Annas Urbaningrum |
Akhir-akhir ini kita disuguhkan
dengan bursa bakal calon ketua umum partai berkuasa (baca: Demokrat). Hal ini
dikarenakan ketua umum sebelumnya Annas Urbaningrum di lengserkan karena
terjerat kasus korupsi. Terjeratnya Annas menjadi hal yang krusial, terutama
momentum pemilihan umum yang akan berjalan di 2014. Annas yang mundur bukan
serta merta mundur begitu saja, sinyal-sinyal Annas bakal terkena kasus bisa
dilihat saat SBY memberikan simbol “pakta integritas” serta status BB Annas
yang membuat kata “Sengkuni”. Sengkuni adalah tokoh perwayangan yang
menghancurkan (musuh dalam selimut). Annas dan SBY adalah orang Jawa, mereka
menggunakan simbol dalam melontarkan kebijakan yang bersifat politik, politik
santun ala Jawa coba diperagakan di partai ini, namun KPK tidak melihat
kemunafikan ini sebagai sebuah tameng. KPK lalu menjerat Annas sebagai
tersangka (sebelumnya sudah ada Andi Malaranggeng-Anggie-Nazarudin).
Mundurnya
Annas baru babak baru, lembaran-lembaran episode (Annas menyebutnya sebagai
sebuah sinetron dalam sebuah wawancara di media televisi). Demokrat bergegas
mencari pengganti.

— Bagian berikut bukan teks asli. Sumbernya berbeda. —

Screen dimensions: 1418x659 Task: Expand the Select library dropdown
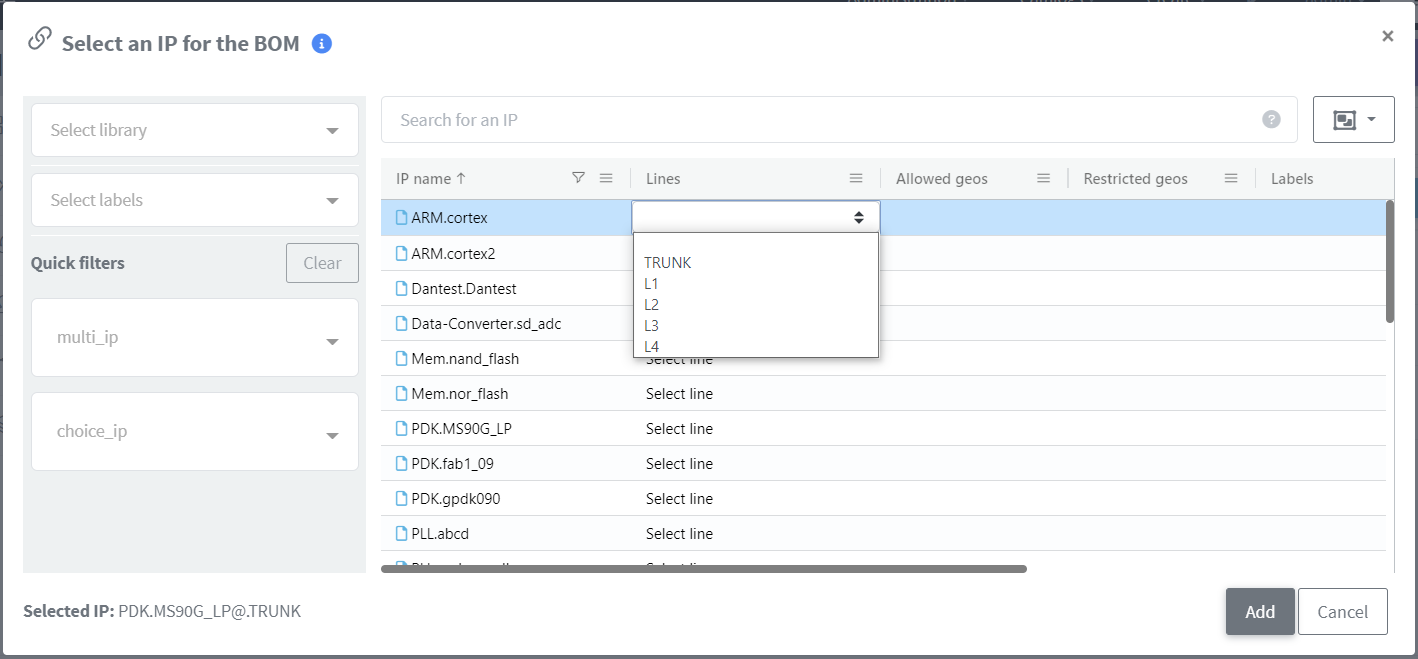[x=195, y=130]
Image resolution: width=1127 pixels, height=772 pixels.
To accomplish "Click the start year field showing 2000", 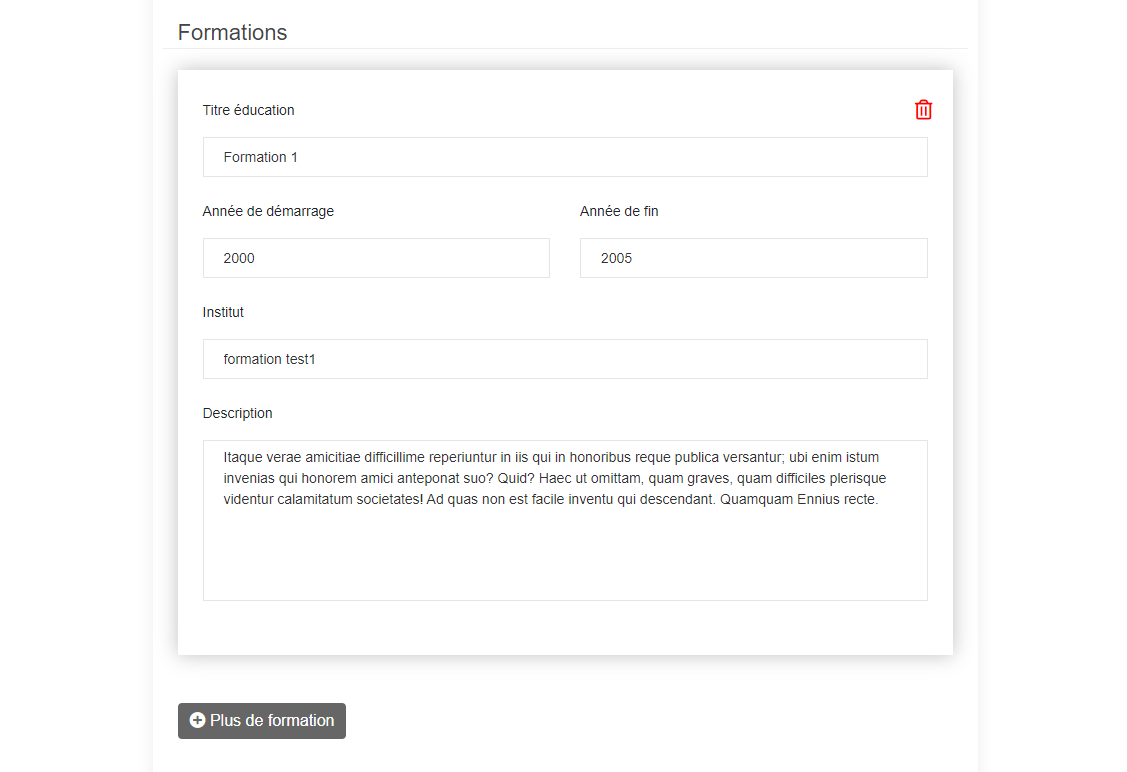I will (376, 258).
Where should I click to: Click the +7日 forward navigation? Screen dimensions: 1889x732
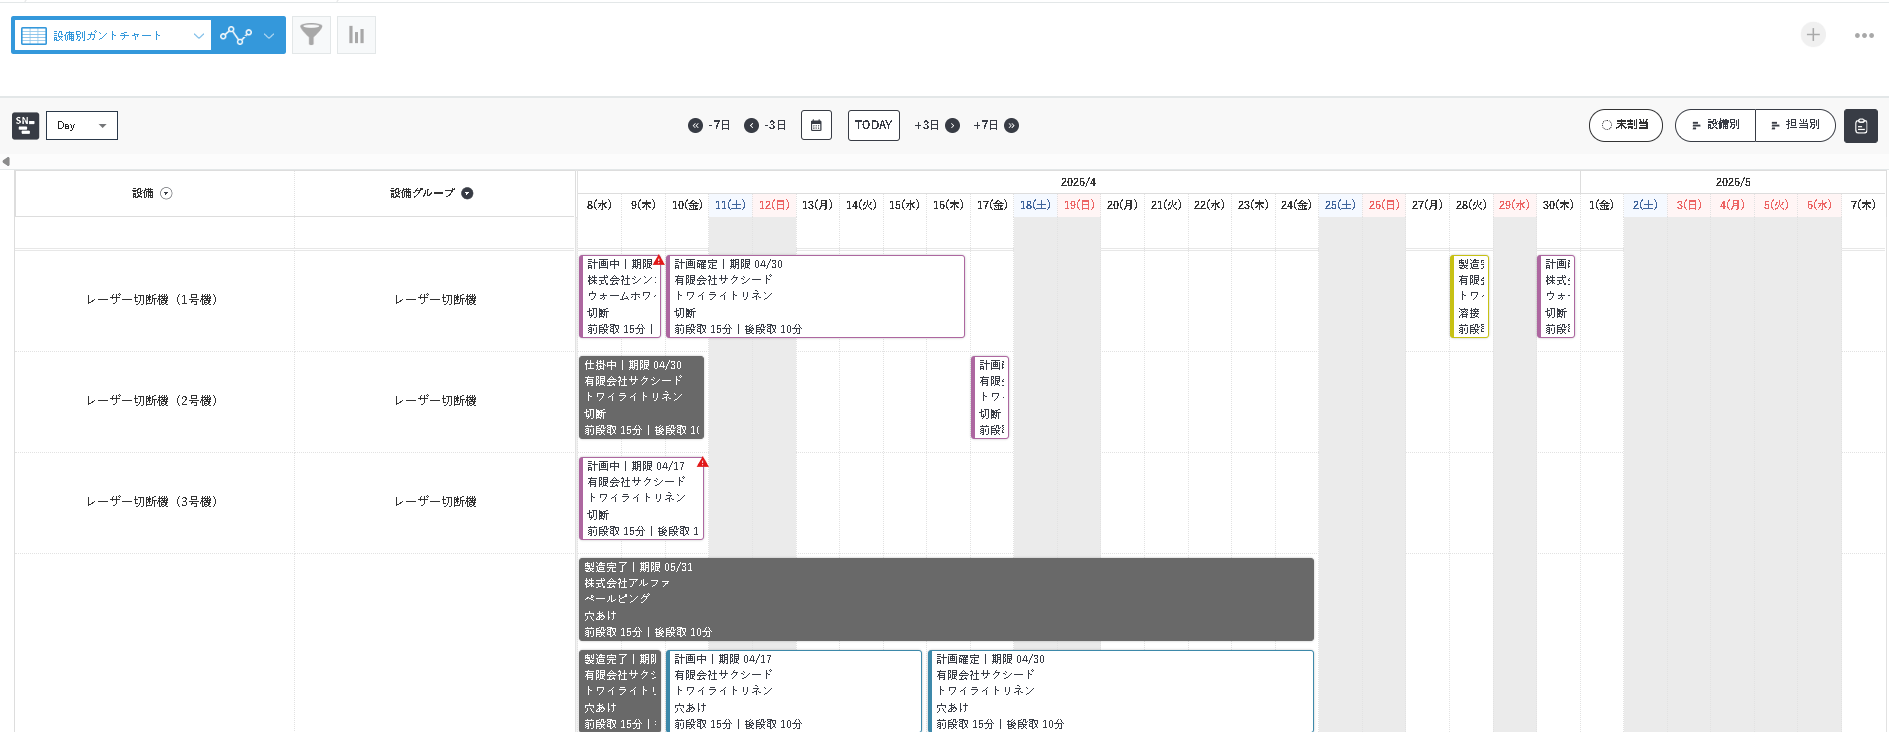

SBY yang sekaligus kepala pemerintahan juga dipusingkan
(padahal seharusnya cukup pusing memikirkan rakyat dari Sabang sampai Marauke).
Elite Demokrat terpecah faksi, yakni Cikeas dan Kebon Nanas. Sebagai partai
yang memenangi pemilu 2009 Demokrat dengan mudah mempunyai kader partai
dimana-mana, namun inilah yang terjadi ketika terjadi dua faksi maka
pertentangan akan meruncing.
Sementara
saya menjadi ironi jika partai pemenang pemilu (mayoritas) sibuk dengan urusan
interen partainya sendiri, bagaimana dengan rakyat yang katanya mereka bela?? Seharusnya
jika sudah memasuki lembaga yang
mengatasnamakan rakyat maka kita harus melepas apa yang disebut dengan
kepentingan golongan! Kita selalu disajikan dengan berita yang seolah Indonesia
negara demokrasi, namun jika demokrasi kita menghasilkan anarki?! Berapa lama
lagi kita bisa mengenal Indonesia??
Diakhir
tulisan ini saya mengingatkan bahaya disintegrasi, perpecahan yang meruncing
bisa membawa kehancuran Indonesia. Elit partai yang bertarung seolah memberi
contoh “yang buruk”, karena memang sejatinya demokrasi kita masih berupa kulit
ari. Amerika yang katanya menjunjung demokrasi (merdeka 1776 atas Inggris) baru
menghargai hak wanita dalam Pemilu pada tahun 1960an, sementara ide demokrasi
itu sendiri oleh Yunani dengan menghilangkan suara bagi budak dan perempuan. Saya
bukan anti-demokrasi tapi akankah lebih baik jika kita memiliki prinsip yang
jelas dulu tentang demokrasi. Karena demokrasi Indonesia masih bersifat absurd.